Jindel predicted that the Teamsters will concentrate next on getting a labor deal ratified with ABF Freight Systems rather than less-than-truckload giant YRC Worldwide (known for major brands such as Yellow Transportation and Roadway Express) because ABF has expressed interest in pulling out of the Central States agreement as well. An agreement is possible within the next month in order to beat the Jan. 1 pension rule deadline, he said.
Such an outcome would mean that ABF and UPS have the same pension arrangements, which would put UPS in the best position to acquire Fort Smith, Ark.-based ABF, and merge it with the UPS Freight, Jindel said.

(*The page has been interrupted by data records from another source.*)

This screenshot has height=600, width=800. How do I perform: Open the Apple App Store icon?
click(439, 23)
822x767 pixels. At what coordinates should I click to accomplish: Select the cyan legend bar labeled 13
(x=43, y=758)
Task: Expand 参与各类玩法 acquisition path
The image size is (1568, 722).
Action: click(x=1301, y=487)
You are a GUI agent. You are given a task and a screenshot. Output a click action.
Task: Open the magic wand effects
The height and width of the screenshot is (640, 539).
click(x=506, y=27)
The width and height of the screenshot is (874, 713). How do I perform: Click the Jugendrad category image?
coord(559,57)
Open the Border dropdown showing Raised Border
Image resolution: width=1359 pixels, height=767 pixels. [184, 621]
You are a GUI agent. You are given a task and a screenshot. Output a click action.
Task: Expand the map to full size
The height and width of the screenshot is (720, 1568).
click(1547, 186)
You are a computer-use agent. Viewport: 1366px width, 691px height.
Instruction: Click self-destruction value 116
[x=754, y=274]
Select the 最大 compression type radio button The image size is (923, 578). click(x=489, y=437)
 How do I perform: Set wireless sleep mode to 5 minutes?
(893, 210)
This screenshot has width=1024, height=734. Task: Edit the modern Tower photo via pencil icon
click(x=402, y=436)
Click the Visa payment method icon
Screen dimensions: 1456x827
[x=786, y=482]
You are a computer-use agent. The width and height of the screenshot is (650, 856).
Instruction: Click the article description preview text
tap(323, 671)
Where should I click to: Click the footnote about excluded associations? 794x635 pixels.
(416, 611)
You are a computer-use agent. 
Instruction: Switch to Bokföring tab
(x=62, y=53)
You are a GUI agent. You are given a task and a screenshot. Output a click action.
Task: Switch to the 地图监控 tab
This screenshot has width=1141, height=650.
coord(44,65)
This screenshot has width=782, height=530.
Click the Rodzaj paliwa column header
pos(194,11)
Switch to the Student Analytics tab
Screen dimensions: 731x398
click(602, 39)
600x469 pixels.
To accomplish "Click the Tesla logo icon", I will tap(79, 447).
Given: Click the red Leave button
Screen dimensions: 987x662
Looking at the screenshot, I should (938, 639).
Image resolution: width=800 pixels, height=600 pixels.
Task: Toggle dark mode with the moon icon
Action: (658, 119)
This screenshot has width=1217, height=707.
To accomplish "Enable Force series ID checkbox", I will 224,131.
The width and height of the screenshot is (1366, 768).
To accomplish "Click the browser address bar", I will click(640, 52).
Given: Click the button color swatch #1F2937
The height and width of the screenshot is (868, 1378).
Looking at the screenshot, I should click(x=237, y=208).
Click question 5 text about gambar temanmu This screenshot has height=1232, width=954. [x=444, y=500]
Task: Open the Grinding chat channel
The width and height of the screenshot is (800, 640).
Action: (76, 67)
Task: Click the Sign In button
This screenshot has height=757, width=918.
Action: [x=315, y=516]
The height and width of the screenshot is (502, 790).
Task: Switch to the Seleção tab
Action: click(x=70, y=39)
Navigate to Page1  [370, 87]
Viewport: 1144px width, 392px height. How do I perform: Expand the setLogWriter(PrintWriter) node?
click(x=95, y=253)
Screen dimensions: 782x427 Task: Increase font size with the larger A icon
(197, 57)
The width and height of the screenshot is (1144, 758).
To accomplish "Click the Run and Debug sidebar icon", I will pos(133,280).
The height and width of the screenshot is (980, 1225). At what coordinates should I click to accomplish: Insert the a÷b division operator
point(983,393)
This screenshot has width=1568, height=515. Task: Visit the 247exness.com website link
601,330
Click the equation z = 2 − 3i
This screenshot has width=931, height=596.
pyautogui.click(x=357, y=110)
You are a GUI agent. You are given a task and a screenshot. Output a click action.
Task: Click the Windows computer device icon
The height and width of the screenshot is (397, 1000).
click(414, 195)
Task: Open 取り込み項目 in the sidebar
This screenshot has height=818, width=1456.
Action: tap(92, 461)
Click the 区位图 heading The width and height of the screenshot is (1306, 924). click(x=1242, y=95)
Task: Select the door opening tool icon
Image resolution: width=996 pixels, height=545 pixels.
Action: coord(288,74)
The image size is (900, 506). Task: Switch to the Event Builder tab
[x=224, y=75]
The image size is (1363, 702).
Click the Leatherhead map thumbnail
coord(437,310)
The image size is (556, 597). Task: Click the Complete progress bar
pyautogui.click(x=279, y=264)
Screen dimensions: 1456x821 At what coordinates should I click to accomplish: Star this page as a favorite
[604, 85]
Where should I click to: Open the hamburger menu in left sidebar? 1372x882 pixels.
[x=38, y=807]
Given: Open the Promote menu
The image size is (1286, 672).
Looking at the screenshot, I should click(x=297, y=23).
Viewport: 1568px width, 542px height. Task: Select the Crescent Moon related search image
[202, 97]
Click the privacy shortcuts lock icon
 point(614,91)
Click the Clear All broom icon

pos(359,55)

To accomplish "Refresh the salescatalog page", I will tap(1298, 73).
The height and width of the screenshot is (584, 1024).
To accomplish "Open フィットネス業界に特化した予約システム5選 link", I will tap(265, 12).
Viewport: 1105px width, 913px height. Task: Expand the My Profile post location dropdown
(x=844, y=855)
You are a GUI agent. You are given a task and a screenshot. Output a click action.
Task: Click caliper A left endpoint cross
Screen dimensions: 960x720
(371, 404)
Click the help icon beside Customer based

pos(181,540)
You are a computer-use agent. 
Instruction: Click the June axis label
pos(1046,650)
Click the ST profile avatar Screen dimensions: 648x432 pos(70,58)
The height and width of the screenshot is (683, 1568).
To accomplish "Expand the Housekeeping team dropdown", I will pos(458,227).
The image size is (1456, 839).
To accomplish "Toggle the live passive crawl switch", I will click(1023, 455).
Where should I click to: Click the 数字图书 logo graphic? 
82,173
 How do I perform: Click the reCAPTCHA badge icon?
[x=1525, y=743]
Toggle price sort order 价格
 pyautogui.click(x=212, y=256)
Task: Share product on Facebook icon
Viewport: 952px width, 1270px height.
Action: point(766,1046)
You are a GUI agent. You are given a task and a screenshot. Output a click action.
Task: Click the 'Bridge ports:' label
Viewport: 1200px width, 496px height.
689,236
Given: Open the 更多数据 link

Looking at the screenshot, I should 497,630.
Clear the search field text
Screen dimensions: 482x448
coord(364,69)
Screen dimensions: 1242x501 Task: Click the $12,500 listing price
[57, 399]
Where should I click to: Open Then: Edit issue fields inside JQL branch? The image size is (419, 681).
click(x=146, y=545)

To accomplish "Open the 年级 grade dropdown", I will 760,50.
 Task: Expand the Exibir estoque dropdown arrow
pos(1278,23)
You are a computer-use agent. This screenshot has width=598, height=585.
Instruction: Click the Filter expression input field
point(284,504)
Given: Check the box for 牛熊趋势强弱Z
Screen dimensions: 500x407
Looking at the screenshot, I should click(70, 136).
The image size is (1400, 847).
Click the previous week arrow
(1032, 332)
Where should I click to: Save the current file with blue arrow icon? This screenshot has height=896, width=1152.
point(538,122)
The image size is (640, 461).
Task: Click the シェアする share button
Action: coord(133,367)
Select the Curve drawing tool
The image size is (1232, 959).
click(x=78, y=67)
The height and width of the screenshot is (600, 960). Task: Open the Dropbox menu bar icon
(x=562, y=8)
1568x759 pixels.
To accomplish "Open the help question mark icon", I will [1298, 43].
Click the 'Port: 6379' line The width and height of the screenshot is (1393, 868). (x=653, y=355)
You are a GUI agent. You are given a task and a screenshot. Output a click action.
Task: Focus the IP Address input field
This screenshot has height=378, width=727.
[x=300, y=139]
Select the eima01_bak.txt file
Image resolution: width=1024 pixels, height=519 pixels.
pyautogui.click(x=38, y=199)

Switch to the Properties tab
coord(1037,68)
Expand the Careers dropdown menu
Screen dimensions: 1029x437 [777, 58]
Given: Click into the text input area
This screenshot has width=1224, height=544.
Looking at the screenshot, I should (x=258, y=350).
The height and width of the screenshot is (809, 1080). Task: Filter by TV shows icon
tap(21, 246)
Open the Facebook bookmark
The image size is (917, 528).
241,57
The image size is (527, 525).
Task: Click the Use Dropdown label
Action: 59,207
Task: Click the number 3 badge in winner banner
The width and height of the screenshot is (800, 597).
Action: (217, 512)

Quick settlement of a labor deal by UPS would demonstrate “that you can participate in the collective bargaining process and reach collective bargaining agreements” without undermining competitive strength, Ed Wytkind, president of the AFL-CIO’s Transportation Trades Department, told a luncheon gathering of transportation professionals on Friday.
Wytkind used the opportunity to rip package and freight carrier FedEx for hiding behind labor laws to remain non-unionized in ground transportation and maintain a wage advantage over its rivals.
FedEx has successfully argued to government regulators that its trucking operations should be covered under the decades-old Railway Labor Act rather than the National Labor Relations Act. The RLA is designed to cover workers in the aviation and railroad industries. The RLA makes it harder for workers to organize because requires them to coordinate and win a company-wide union vote across the nation rather than by individual location.
FedEx and UPS pilots, for example, are covered by the RLA, but FedEx Express has also classified its truck drivers, mechanics and others as aviation employees. FedEx Ground is non-union because its drivers operate as independent contractors.
An amendment authored by Rep. James Oberstar, chairman of the Transportation and Infrastructure Committee, that would end FedEx’s exemption from the NRLA was included in the Federal Aviation Administration reauthorization bill passed by the House two weeks ago. The bill must still be debated in the Senate, where Wytkind predicted FedEx will use its clout to try to derail efforts to open up union rights at the company.
“FedEx is the most notoriously anti-union employer in Washington. They spend millions in this town keeping themselves union-free and I think the fatigue of their heavy-handed approach is starting to grow on Capitol Hill, and that’s why I think you’re seeing more and more Democrats and Republicans saying enough is enough,” he said.
The AFL-CIO, an umbrella organization for various labor unions, is pushing hard to end FedEx’s exemption.
“This is going to be one of those fights that we’re gonna wage to the very end because it seems to me that there couldn’t be a worse perversion of our labor laws than allowing a single employer to get special treatment and use our laws as a shield against the workers who otherwise have a right to freely choose a union representative,” Wytkind said.
“There is a huge aspect of their operation that has nothing to do with being an airline and everything to do with being a competitor of UPS and every other major trucking company in the United States.”